● TASK DATA

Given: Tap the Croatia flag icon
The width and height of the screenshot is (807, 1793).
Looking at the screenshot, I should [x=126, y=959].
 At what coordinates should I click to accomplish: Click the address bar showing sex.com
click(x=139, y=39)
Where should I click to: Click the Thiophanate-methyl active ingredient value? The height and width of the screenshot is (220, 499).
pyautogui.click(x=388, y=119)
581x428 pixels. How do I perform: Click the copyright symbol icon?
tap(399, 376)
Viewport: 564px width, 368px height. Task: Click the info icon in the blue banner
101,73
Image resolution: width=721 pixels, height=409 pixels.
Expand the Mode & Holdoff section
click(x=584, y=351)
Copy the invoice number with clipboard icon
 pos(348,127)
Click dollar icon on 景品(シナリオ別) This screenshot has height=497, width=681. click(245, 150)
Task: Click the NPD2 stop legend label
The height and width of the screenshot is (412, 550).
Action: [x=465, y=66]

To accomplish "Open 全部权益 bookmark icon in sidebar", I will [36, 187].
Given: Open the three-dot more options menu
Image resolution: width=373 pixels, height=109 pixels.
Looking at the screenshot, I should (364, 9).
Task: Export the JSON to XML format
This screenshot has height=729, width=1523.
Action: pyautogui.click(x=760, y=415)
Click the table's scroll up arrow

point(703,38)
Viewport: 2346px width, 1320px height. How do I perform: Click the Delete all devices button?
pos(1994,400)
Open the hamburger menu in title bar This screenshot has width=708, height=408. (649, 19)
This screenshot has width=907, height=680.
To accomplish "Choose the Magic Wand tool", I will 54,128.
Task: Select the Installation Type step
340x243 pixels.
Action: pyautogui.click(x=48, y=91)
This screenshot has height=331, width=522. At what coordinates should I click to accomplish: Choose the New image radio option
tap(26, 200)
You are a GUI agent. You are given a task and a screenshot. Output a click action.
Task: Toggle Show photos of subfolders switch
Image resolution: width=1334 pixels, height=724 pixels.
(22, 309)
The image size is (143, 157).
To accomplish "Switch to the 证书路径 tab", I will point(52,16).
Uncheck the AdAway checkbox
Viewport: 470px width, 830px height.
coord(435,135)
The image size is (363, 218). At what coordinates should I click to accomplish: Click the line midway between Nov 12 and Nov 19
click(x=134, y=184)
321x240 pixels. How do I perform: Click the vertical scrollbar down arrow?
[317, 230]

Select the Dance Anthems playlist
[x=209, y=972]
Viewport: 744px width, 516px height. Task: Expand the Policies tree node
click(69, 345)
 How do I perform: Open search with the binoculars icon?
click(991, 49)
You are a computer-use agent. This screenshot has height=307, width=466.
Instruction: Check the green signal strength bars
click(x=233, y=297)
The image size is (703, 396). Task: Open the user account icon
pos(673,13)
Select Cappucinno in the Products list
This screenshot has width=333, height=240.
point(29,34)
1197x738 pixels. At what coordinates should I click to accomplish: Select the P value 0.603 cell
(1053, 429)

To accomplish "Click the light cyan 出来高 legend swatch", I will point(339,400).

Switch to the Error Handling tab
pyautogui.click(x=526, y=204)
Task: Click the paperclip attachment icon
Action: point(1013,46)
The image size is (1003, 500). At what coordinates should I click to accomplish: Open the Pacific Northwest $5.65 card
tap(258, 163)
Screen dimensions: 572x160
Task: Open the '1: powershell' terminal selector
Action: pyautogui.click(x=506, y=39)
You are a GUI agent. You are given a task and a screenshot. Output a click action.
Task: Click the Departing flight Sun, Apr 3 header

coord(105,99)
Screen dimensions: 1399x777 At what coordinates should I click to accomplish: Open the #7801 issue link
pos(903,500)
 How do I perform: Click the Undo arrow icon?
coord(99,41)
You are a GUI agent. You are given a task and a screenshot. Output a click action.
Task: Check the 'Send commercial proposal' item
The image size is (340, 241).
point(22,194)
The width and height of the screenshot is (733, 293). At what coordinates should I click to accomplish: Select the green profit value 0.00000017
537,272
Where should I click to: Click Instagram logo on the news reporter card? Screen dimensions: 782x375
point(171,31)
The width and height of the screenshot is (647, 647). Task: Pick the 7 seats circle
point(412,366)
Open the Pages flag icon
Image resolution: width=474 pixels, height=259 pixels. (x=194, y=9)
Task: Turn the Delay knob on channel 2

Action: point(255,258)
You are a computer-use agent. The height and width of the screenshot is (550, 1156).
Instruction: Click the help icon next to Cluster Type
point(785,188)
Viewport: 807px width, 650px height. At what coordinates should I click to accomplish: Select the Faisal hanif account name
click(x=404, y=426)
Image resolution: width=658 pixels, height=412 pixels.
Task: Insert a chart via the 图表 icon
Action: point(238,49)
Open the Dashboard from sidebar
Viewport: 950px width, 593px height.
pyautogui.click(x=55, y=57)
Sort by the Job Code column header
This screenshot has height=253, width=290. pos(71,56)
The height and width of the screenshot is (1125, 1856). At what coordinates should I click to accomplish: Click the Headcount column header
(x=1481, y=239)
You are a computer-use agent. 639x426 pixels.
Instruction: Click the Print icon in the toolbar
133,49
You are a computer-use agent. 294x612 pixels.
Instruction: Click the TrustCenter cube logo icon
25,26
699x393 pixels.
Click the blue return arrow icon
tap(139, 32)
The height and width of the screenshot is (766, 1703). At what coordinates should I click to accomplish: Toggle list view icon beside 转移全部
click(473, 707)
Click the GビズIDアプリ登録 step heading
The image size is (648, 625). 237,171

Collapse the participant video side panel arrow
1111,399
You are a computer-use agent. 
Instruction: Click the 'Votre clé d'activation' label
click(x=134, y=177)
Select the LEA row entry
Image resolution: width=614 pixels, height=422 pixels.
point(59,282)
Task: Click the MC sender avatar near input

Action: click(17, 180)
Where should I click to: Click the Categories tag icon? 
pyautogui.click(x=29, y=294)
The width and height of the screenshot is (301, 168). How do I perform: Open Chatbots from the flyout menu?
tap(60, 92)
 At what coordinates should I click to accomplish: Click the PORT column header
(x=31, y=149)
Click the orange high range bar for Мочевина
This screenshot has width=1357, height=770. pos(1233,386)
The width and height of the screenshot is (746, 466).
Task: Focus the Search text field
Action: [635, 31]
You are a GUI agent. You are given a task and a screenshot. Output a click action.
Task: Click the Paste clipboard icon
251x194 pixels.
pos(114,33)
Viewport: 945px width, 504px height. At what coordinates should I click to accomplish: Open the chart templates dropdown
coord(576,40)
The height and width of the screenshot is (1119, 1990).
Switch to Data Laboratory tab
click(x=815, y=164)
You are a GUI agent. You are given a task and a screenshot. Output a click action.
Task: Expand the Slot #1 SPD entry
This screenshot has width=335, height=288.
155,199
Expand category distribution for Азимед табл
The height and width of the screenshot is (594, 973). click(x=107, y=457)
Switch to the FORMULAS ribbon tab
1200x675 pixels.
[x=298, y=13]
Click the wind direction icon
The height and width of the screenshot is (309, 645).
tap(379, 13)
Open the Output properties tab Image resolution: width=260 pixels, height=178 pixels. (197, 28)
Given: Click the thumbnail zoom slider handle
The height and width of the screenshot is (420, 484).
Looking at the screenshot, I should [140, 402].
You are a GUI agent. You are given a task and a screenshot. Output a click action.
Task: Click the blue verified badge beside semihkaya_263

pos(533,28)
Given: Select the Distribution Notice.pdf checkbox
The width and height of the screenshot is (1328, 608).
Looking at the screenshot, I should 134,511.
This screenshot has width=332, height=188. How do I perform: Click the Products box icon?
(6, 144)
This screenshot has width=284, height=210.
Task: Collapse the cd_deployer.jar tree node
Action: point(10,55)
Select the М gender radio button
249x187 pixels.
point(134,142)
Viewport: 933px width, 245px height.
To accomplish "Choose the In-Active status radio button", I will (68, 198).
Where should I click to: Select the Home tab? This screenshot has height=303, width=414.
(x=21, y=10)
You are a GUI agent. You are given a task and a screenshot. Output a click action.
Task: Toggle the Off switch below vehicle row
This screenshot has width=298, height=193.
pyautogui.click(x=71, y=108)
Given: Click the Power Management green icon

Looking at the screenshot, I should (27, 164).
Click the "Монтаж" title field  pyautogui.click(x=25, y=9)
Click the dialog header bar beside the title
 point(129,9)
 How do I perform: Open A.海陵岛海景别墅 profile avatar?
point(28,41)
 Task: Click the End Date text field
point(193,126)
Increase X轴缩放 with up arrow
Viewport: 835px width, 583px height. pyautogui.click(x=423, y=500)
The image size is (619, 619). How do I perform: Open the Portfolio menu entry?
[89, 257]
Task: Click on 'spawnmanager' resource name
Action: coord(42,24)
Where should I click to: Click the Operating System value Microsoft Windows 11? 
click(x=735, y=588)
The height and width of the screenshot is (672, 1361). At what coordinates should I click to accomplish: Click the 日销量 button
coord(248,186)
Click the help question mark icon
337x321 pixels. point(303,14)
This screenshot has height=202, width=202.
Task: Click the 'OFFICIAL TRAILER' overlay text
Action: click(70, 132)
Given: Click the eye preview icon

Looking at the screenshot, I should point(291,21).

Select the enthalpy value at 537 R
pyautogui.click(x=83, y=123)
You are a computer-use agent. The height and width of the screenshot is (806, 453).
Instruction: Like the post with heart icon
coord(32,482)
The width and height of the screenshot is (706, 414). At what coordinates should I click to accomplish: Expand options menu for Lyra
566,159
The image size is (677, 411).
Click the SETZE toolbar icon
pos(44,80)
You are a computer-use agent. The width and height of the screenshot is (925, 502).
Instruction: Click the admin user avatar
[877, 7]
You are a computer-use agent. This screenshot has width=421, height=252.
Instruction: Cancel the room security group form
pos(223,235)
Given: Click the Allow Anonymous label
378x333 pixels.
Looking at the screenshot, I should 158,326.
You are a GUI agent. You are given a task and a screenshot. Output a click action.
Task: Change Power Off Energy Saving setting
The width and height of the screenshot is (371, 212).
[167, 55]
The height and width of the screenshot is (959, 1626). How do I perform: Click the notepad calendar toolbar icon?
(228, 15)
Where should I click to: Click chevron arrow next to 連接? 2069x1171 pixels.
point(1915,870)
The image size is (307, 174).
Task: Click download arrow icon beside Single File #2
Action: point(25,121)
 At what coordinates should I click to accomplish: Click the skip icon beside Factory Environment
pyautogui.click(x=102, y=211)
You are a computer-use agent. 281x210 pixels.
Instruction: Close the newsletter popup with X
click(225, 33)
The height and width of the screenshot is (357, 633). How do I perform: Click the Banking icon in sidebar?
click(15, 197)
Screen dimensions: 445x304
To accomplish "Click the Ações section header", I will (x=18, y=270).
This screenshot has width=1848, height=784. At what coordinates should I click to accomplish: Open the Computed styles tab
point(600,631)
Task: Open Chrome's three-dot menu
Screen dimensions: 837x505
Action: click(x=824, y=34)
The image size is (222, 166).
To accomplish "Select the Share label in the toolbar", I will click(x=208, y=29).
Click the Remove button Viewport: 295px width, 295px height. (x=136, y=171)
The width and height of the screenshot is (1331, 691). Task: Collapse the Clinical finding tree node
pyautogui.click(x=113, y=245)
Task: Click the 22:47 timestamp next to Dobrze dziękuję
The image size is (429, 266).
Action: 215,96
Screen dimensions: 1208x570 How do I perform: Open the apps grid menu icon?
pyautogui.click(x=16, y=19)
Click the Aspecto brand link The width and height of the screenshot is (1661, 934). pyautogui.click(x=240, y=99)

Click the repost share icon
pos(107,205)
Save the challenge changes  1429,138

● EXERCISE GOAL
Copy the items from the line that has "The width and height of the screenshot is (1331, 691)." through the end of the items, and swap "Collapse" for "Expand". Keep everything else the same.

● OUTPUT
The width and height of the screenshot is (1331, 691). Task: Expand the Clinical finding tree node
pyautogui.click(x=113, y=245)
Task: Click the 22:47 timestamp next to Dobrze dziękuję
The image size is (429, 266).
Action: 215,96
Screen dimensions: 1208x570 How do I perform: Open the apps grid menu icon?
pyautogui.click(x=16, y=19)
Click the Aspecto brand link The width and height of the screenshot is (1661, 934). pyautogui.click(x=240, y=99)

Click the repost share icon
pos(107,205)
Save the challenge changes  1429,138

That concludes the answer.